3 Tablespoons soy sauce
2 Tablespoons vinegar
2 Tablespoons honey
2 garlic cloves, minced
1/4 Teaspoon crushed red pepper
1&1/2 Pounds boneless, skinless chicken breasts, cut into 1/2-inch-thick slices
2 Tablespoons oil
1&1/2 Pounds broccoli, stems peeled and sliced 1/4 inch thick, florets separated
1 small lemon, halved lengthwise and thinly sliced crosswise, seeds removed
2 Teaspoons cornstarch, dissolved in 1 tablespoon water
2 Tablespoons toasted sesame seeds


Method:

- In a large bowl, whisk together soy sauce, 3 tablespoons water, vinegar, honey, garlic, and crushed red pepper.

- Pour half the mixture into another bowl; reserve.

- Place chicken in remaining mixture; let marinate 15 minutes.

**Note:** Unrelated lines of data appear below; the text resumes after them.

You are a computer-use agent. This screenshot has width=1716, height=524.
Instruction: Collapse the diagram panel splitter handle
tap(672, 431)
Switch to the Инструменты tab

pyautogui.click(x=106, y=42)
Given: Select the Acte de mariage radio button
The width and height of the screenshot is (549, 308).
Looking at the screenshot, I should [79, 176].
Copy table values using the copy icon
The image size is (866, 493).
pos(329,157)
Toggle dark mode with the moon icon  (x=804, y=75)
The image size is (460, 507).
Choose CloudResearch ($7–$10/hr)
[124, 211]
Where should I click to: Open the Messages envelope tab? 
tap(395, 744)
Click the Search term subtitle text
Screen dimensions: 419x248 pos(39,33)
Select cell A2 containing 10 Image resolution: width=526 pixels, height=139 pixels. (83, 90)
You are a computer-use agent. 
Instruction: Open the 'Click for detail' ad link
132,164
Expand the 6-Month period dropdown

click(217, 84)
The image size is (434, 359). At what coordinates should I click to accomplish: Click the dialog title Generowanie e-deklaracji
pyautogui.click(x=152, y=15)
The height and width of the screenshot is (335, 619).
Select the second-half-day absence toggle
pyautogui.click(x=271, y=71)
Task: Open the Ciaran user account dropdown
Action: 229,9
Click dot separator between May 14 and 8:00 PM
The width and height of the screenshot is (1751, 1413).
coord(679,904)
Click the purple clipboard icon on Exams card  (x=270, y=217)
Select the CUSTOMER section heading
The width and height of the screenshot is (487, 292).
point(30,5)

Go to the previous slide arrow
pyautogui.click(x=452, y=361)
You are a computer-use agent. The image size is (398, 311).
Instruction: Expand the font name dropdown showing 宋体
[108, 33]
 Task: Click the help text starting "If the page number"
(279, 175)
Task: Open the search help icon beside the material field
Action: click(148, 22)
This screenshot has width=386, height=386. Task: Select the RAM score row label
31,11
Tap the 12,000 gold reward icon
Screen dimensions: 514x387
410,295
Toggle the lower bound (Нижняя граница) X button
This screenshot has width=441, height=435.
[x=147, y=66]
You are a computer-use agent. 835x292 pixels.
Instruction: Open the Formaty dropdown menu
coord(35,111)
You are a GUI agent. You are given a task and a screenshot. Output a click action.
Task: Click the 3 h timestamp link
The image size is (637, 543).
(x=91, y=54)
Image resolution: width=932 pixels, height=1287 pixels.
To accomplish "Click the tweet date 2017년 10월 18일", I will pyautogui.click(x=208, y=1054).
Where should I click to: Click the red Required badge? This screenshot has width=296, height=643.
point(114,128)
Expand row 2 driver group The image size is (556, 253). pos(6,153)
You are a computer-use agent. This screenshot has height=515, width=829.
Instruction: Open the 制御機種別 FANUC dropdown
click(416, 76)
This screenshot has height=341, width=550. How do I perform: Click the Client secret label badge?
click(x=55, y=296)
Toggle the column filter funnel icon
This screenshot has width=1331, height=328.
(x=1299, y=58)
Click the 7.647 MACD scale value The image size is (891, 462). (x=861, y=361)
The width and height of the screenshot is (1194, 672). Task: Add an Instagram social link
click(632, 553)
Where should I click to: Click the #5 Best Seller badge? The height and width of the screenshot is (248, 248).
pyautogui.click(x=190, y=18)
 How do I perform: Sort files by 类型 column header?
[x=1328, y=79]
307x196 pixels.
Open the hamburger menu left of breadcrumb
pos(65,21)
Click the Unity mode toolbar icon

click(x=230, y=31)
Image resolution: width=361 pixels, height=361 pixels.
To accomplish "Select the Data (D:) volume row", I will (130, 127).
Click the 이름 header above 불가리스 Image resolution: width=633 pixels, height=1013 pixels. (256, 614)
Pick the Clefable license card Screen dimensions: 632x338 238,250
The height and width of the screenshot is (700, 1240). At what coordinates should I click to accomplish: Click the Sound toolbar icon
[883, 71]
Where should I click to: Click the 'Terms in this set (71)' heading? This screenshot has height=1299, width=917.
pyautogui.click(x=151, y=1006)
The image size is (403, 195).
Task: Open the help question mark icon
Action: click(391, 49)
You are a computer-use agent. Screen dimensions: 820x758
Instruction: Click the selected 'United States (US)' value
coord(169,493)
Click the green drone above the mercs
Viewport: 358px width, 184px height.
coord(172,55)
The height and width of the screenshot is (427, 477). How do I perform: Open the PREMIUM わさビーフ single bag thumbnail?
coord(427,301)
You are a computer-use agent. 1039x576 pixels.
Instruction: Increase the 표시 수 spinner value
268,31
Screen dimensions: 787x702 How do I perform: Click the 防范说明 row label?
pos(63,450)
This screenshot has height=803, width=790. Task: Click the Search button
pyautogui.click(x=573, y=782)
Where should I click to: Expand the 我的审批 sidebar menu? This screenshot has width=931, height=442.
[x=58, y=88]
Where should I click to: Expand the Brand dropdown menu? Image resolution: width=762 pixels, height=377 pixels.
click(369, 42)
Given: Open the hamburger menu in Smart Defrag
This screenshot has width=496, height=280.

- In a skillet, heat 1/2 tablespoon oil over high heat. Add half the chicken; cook, tossing often, until brown and cooked through, 2 to 3 minutes.

- Transfer chicken to a plate. Repeat with another 1/2 tablespoon oil and remaining chicken. Wipe skillet with a paper towel.

- Heat remaining tablespoon oil in skillet over medium-high heat. Cook broccoli and lemon, tossing often, until broccoli is bright green, about 3 minutes.

- Add 1/2 cup water; cook until broccoli is tender and lemon is translucent, about 6 minutes.

- Add reserved marinade, cornstarch mixture, chicken, and any accumulated juices from plate.

- Bring to a boil; cook, stirring until thickened, 1 minute. Sprinkle with sesame seeds.


Enjoy...

Tuesday

Healthy Vegetable Soup ~ Diet



Serves 8


Ingredients:

3 medium zucchini, sliced
2 medium carrots, sliced
10 mushrooms, sliced
1 medium onion, sliced
1 potato, peeled,cut into 1-inch pieces
3 cans vegetable broth
3 cups canned crushed tomatoes, with added puree
1 can stewed tomatoes
3 tablespoons chopped fresh parsley
2 tablespoons chopped fresh cilantro
1 tablespoon chopped garlic
1 teaspoon dried
basil
1 teaspoon dried
oregano
additional chopped fresh
parsley


Method:

- Combine zucchini, carrots, mushrooms, onion and potato in heavy large Dutch oven.

- Add vegetable broth, crushed tomatoes, stewed tomatoes, 3 tablespoons parsley, cilantro, garlic, basil and oregano.

- Bring mixture to boil.

- Reduce heat, cover and simmer until vegetables are tender, about 30 minutes.

- Strain cooking liquid into large saucepan; reserve vegetables.

- Place 3 cups vegetables in blender. Add 1/4 cup cooking liquid. Puree until smooth.

- Stir puree into remaining cooking liquid in saucepan. Return remaining vegetables to cooking liquid.

- Season to taste with salt and pepper. Bring soup to simmer. Ladle into bowls. Sprinkle with additional parsley.



Tip:

Can be prepared 5 days ahead. Cover and refrigerate.